Handball-Oberliga: Spenger Trainer wechselt seinen Sohn ein – Soest, Dortmund und Mennighüffen rücken nach Ein besonderer Moment

Spenge (WB). Den Gang ins Wettbüro lässt TuS Spenges Trainer Heiko Holtmann lieber sein. Denn die Trefferquote seiner Tipps ist in der Regel mehr als überschaubar. Das Saison-Finale in der Handball-Oberliga hat er dafür präzise vorausgesagt.

Von Tilo Sommer und Lars Krückemeyer
Danke schön: (von links) Justus Clausing, Bastian Räber, Christoph Harbert, Kevin Becker, Simon Hanneforth, Sebastian Kopschek, Marco Fillies, Justus Aufderheide, Sebastian Reinsch, Lasse Bracksiek, Nils van Zütphen und Dennis Mathews verabschieden sich nach dem 44:26-Sieg gegen Eintracht Hagen II von den Zuschauern.
Danke schön: (von links) Justus Clausing, Bastian Räber, Christoph Harbert, Kevin Becker, Simon Hanneforth, Sebastian Kopschek, Marco Fillies, Justus Aufderheide, Sebastian Reinsch, Lasse Bracksiek, Nils van Zütphen und Dennis Mathews verabschieden sich nach dem 44:26-Sieg gegen Eintracht Hagen II von den Zuschauern. Foto: Tilo Sommer

»Sonst liege ich immer eigentlich vollkommen daneben«, sagte Holtmann. Mit der Ahlener SG als Aufsteiger und dem TuS 97 Bielefeld-Jöllenbeck als Absteiger lag er dieses Mal aber richtig.

Gladbeck, das im bisherigen Saisonverlauf so stark aufspielte, die Oberliga lange Zeit dominierte und auch den TuS Spenge in beiden Spielen bezwang, zeigte ausgerechnet im entscheidenden Spiel Nerven und verlor das Duell gegen Ahlen 27:32. So zog die personell vielleicht stärkste Mannschaft doch noch vorbei. 14 der letzten 15 Spiele gewann Ahlen.

Auch in Versmold gab es am letzten Spieltag Tränen. Das finale 31:32 bei den Sportfreunden Loxten besiegelte den Jöllenbecker Abstieg in die Verbandsliga nach zehn Jahren Oberliga. »Das tut mir mega leid. Aber wir müssen auch auf uns schauen. Wir haben überragenden Einsatz gezeigt und wollten die Saison unbedingt mit einem Sieg abschließen«, erklärte Loxtens Trainer Thomas Lay.

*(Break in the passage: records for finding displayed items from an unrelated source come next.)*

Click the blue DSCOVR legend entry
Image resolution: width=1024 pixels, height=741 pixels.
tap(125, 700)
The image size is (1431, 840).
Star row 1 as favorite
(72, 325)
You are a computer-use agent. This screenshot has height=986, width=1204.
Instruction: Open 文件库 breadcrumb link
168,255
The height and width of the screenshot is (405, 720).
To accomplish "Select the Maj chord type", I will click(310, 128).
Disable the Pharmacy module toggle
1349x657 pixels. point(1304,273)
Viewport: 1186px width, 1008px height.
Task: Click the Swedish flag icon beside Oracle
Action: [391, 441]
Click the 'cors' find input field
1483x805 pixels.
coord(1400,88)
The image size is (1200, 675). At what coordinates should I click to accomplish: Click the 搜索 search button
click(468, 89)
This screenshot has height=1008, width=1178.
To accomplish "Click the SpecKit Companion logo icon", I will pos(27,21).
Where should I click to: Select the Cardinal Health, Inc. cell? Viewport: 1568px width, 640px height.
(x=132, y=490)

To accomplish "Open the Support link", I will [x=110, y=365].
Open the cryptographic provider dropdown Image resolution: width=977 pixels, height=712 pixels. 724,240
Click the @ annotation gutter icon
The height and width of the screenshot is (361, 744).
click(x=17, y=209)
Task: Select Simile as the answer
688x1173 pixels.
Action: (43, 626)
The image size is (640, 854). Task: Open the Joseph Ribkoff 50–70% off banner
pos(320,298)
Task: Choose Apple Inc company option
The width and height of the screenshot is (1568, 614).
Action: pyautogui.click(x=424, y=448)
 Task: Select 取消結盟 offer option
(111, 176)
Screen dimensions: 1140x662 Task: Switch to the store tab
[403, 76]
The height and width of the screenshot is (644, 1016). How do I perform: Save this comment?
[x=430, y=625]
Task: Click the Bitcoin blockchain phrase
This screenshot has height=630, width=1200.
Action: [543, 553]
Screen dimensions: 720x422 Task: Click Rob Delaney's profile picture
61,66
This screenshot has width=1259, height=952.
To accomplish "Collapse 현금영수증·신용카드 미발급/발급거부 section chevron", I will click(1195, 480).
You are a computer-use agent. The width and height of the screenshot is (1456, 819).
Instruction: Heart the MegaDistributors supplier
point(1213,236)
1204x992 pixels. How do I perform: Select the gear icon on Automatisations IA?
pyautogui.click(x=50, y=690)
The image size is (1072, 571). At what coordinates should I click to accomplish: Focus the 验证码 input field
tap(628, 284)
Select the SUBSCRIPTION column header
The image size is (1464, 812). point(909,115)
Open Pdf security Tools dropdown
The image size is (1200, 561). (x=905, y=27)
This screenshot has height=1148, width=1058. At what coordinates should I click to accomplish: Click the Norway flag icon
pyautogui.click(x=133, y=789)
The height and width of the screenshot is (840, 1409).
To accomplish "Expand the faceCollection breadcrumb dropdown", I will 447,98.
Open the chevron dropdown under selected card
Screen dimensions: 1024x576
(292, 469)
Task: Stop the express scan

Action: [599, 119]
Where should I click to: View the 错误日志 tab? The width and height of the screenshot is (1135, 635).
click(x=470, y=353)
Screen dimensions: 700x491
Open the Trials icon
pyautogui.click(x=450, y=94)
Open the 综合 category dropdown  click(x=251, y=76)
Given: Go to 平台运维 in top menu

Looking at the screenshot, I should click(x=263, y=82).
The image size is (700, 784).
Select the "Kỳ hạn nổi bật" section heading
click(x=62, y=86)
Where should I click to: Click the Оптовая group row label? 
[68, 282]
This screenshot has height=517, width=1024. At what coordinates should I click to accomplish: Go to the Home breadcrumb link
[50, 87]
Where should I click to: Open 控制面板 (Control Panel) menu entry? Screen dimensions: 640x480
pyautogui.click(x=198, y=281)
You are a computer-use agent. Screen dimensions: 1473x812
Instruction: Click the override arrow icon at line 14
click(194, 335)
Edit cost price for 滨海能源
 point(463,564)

Seine Mannschaft gab bis zum Schluss alles und hatte sich nichts vorzuwerfen. Anders als LIT Handball. Eine Top-Mannschaft, die im Endspurt aber zu Hause überraschend erst gegen Jöllenbeck (38:33) und dann gegen Augustdorf-Hövelhof (32:28) verloren hat. »Normalerweise gewinnt Augustdorf nicht bei LIT. Die sind zwei Klassen besser«, sagte Spenges Sportlicher Leiter Heiko Ruwe.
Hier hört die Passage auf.